86. Способ получения модельной эукариотической клетки, содержащей мутантный ген, ответственный за развитие заболевания, при этом способ включает

a. введение одного или нескольких векторов в эукариотическую клетку, где один или несколько векторов управляют экспрессией одного или нескольких из: фермента CRISPR, направляющей последовательности, связанной с парной traer-последовательностью, и traer-последовательности; и

b. обеспечение связывания комплекса CRISPR с целевым полинуклеотидом для осуществления расщепления целевого полинуклеотида в указанном гене, ответственном за развитие заболевания, где комплекс CRISPR содержит фермент CRISPR, образующий комплекс с (1) направляющей последовательностью, которая гибридизируется с целевой последовательностью в целевом полинуклеотиде, и (2) парной traer-последовательностью, которая гибридизируется с traer-последовательностью, с получением, таким образом, модельной эукариотической клетки, содержащей мутантный ген, ответственный за развитие заболевания.

87. Способ по параграфу 86, где указанное расщепление включает расщепление одной или двух нитей в определенной точке целевой последовательности указанным ферментом CRISPR.

88. Способ по параграфу 86, где указанное расщепление приводит к сниженной транскрипции целевого гена.

89. Способ по параграфу 86, дополнительно включающий репарацию указанного расщепленного целевого полинуклеотида при помощи гомологичной рекомбинации с экзогенным матричным полинуклеотидом, где указанная репарация приводит к мутации, включающей вставку, делецию или замену одного или нескольких нуклеотидов указанного целевого полинуклеотида.

90. Способ по параграфу 89, где указанная мутация приводит к одной или нескольким аминокислотным заменам в белке, экспрессируемом с гена, содержащего целевую последовательность.

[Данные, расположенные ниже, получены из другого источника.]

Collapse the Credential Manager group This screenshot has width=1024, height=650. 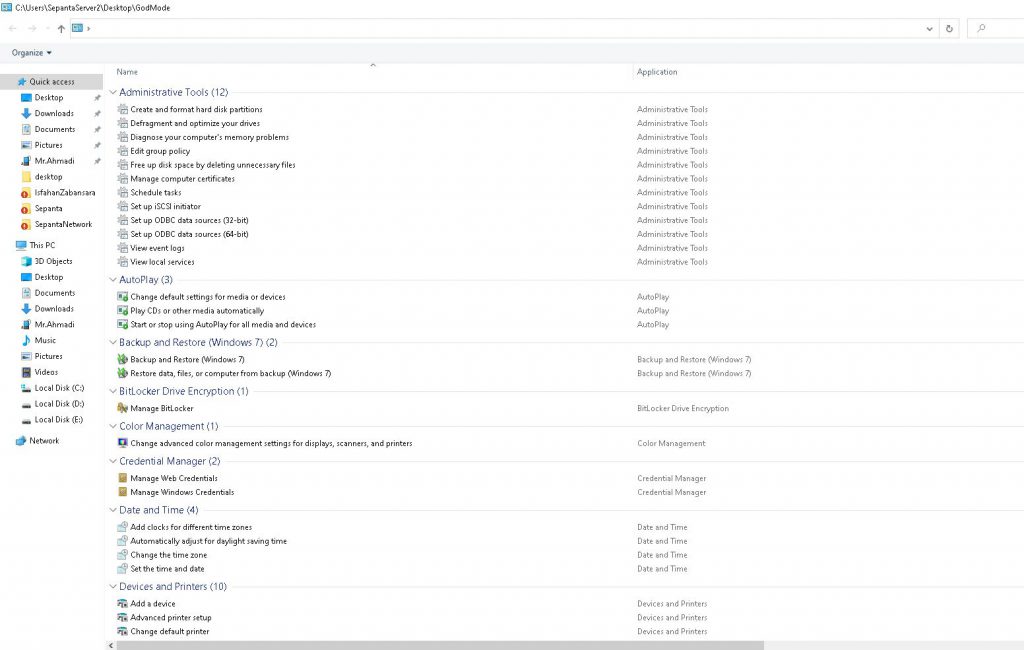tap(112, 461)
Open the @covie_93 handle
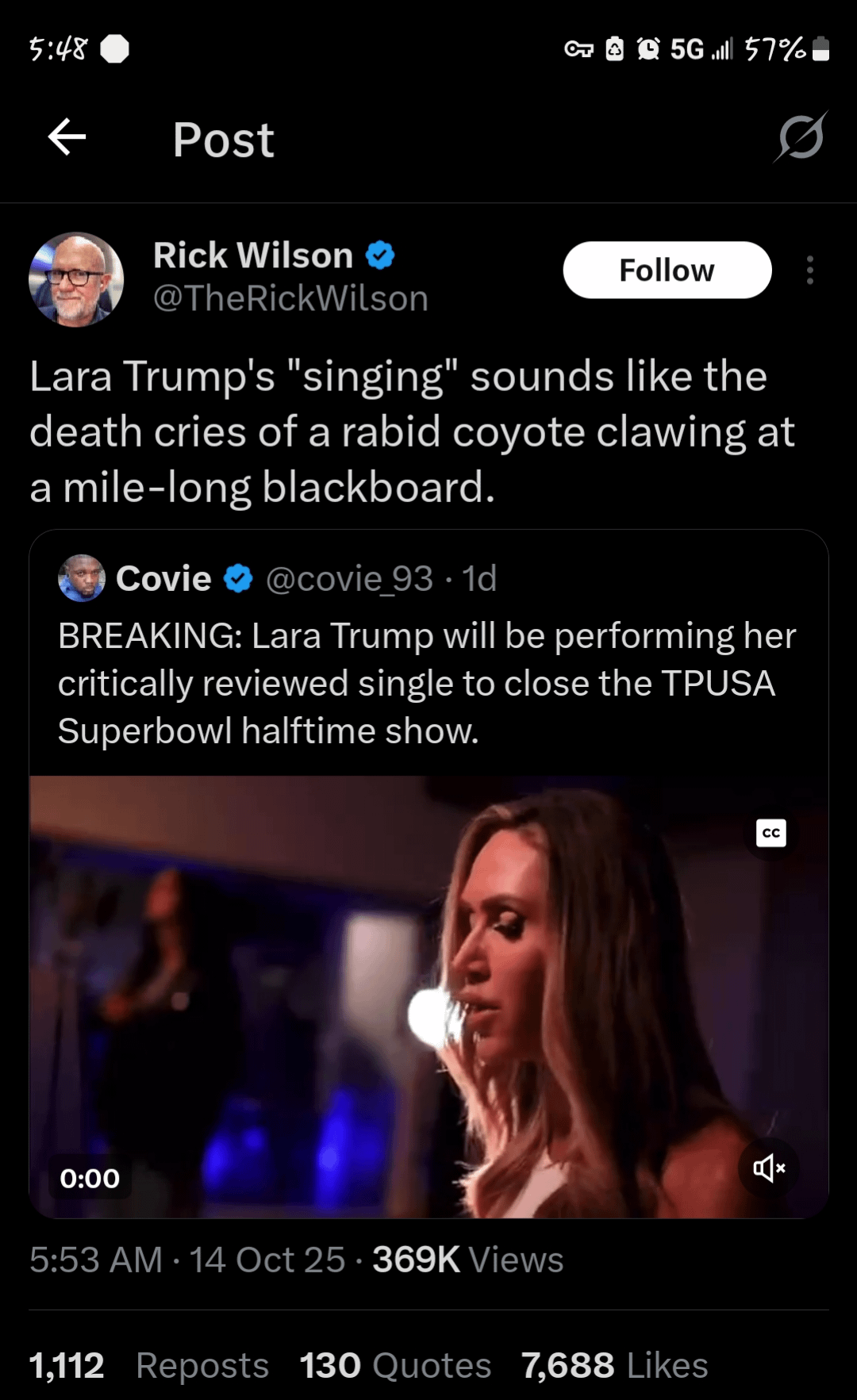 point(349,578)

91. Способ получения биологически активного средства, которое модулирует процесс передачи сигнала в клетке, ассоциированный с геном, ответственным за развитие заболевания, включающий

a. приведение тестового соединения в контакт с модельной клеткой по любому из параграфов 86-90 и

b. обнаружение изменения при считывании, которое свидетельствует об уменьшении или усилении процесса передачи сигнала в клетке, ассоциированного с указанной мутацией в указанном гене, ответственном за развитие заболевания, с получением, таким образом, указанного биологически активного средства, которое модулирует указанный процесс передачи сигнала в клетке, ассоциированный с указанным геном, ответственным за развитие заболевания.

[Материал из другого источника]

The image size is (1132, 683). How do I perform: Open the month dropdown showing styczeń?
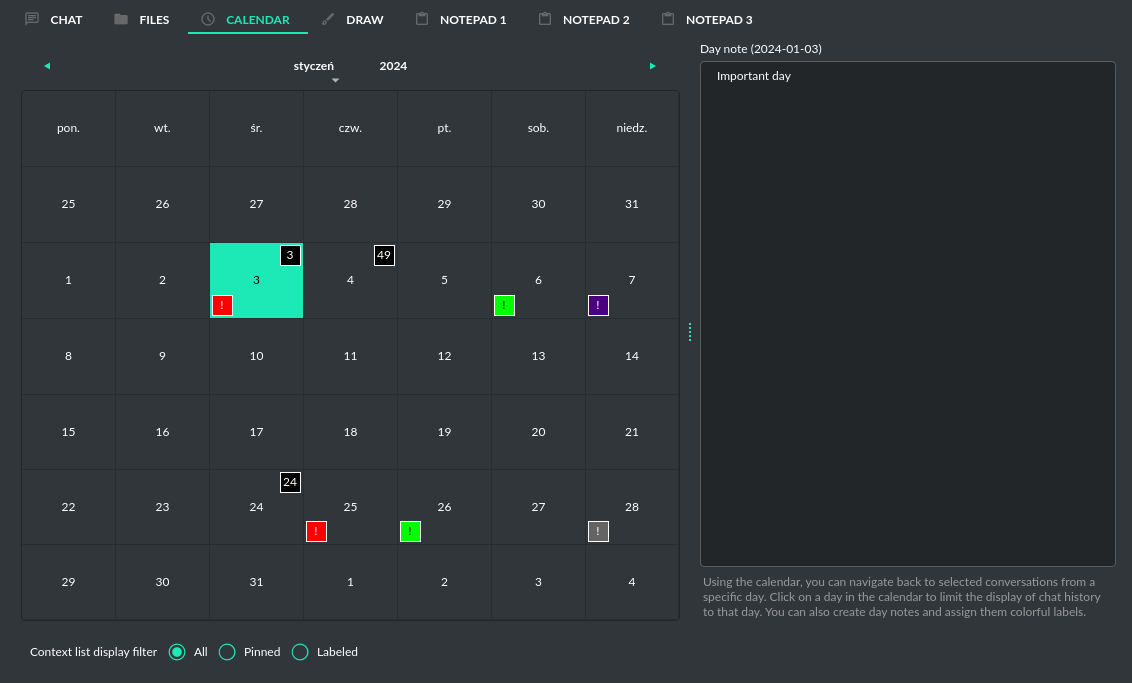pyautogui.click(x=314, y=67)
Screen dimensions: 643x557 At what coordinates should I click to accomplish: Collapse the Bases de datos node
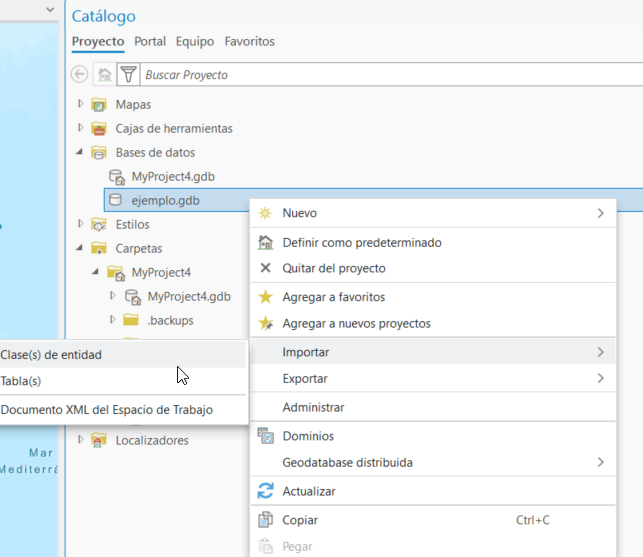(81, 152)
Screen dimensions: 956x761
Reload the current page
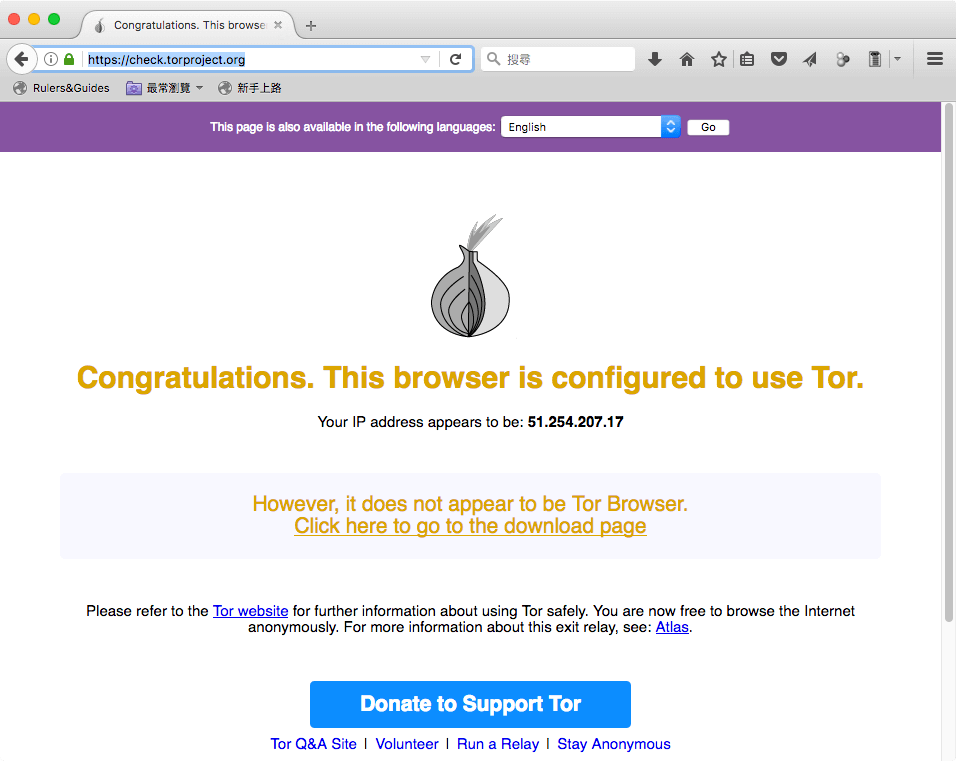[x=455, y=59]
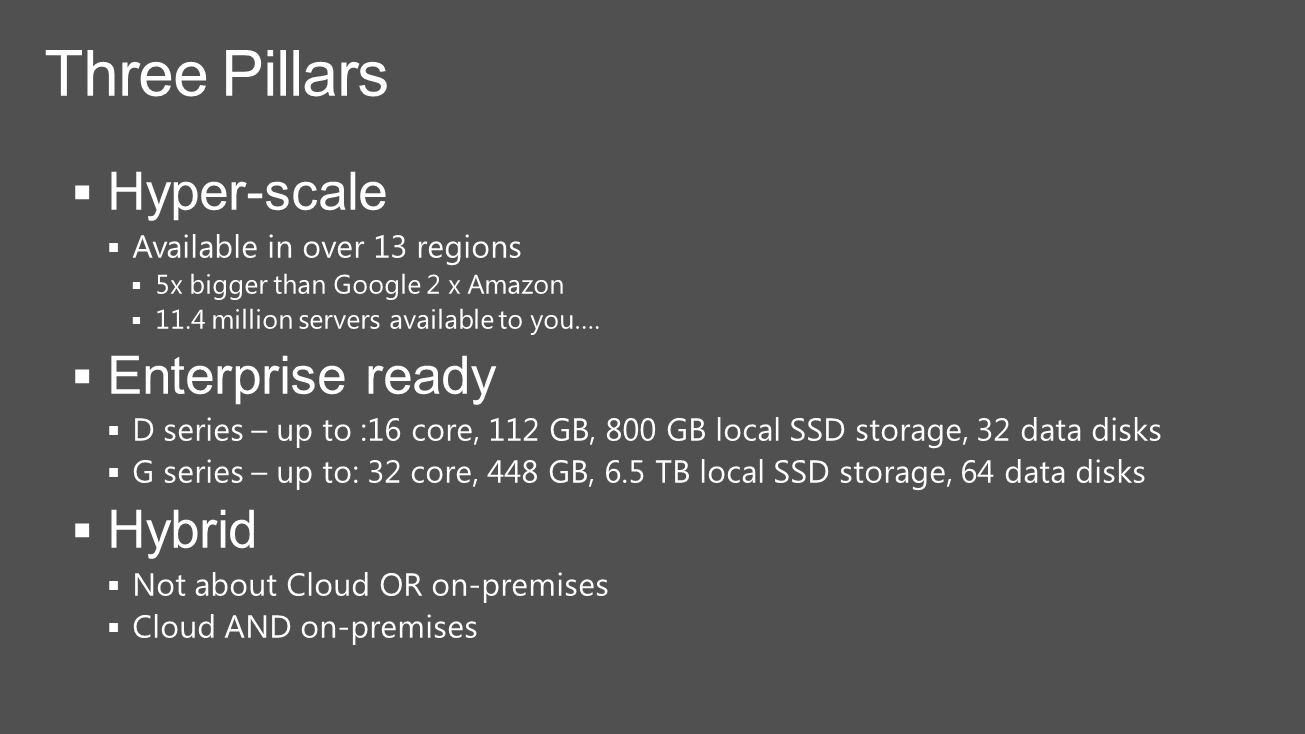Click 'Available in over 13 regions' line
This screenshot has height=734, width=1305.
[327, 246]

92. Рекомбинантный полинуклеотид, содержащий направляющую последовательность выше парной traer-последовательности, где направляющая последовательность при экспрессии управляет специфичным к последовательности связыванием комплекса CRISPR с соответствующей целевой последовательностью, присутствующей в эукариотической клетке.

93. Рекомбинантный полинуклеотид по параграфу 89, где целевая последовательность является вирусной последовательностью, присутствующей в эукариотической клетке.

94. Рекомбинантный полинуклеотид по параграфу 89, где целевая последовательность является протоонкогеном или онкогеном.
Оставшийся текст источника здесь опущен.